**** Task material ****
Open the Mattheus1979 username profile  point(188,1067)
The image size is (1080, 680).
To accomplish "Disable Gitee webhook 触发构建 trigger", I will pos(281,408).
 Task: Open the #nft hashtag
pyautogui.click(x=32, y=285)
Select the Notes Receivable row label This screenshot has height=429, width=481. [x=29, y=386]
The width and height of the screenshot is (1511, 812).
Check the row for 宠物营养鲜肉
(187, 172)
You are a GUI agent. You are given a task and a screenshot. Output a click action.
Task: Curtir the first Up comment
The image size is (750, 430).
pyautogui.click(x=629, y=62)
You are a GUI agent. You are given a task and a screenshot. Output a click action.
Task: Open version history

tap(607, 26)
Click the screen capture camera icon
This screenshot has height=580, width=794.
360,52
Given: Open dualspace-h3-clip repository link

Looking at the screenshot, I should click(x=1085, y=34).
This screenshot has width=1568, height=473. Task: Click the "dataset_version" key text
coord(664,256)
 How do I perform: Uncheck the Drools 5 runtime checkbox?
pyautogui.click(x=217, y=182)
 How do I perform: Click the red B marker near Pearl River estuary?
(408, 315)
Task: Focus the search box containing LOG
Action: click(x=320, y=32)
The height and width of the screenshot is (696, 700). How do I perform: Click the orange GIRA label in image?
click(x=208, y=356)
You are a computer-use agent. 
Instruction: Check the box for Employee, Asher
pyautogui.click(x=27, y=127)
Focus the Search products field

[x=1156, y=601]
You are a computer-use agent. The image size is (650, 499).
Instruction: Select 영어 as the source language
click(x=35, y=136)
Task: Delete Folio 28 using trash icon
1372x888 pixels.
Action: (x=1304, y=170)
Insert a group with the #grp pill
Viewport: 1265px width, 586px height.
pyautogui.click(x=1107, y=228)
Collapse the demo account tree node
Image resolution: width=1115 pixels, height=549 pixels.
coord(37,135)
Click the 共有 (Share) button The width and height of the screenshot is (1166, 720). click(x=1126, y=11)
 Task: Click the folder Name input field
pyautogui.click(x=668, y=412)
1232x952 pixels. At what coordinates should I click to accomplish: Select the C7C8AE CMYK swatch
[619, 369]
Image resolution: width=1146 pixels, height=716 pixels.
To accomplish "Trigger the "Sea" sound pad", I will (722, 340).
****
■ **Work to be completed**: Using the entries above, restate word for word every line from the one that contains "Instruction: Select 영어 as the source language" through the last.

■ **Solved problem**:
Instruction: Select 영어 as the source language
click(x=35, y=136)
Task: Delete Folio 28 using trash icon
1372x888 pixels.
Action: (x=1304, y=170)
Insert a group with the #grp pill
Viewport: 1265px width, 586px height.
pyautogui.click(x=1107, y=228)
Collapse the demo account tree node
Image resolution: width=1115 pixels, height=549 pixels.
coord(37,135)
Click the 共有 (Share) button The width and height of the screenshot is (1166, 720). click(x=1126, y=11)
 Task: Click the folder Name input field
pyautogui.click(x=668, y=412)
1232x952 pixels. At what coordinates should I click to accomplish: Select the C7C8AE CMYK swatch
[619, 369]
Image resolution: width=1146 pixels, height=716 pixels.
To accomplish "Trigger the "Sea" sound pad", I will (722, 340).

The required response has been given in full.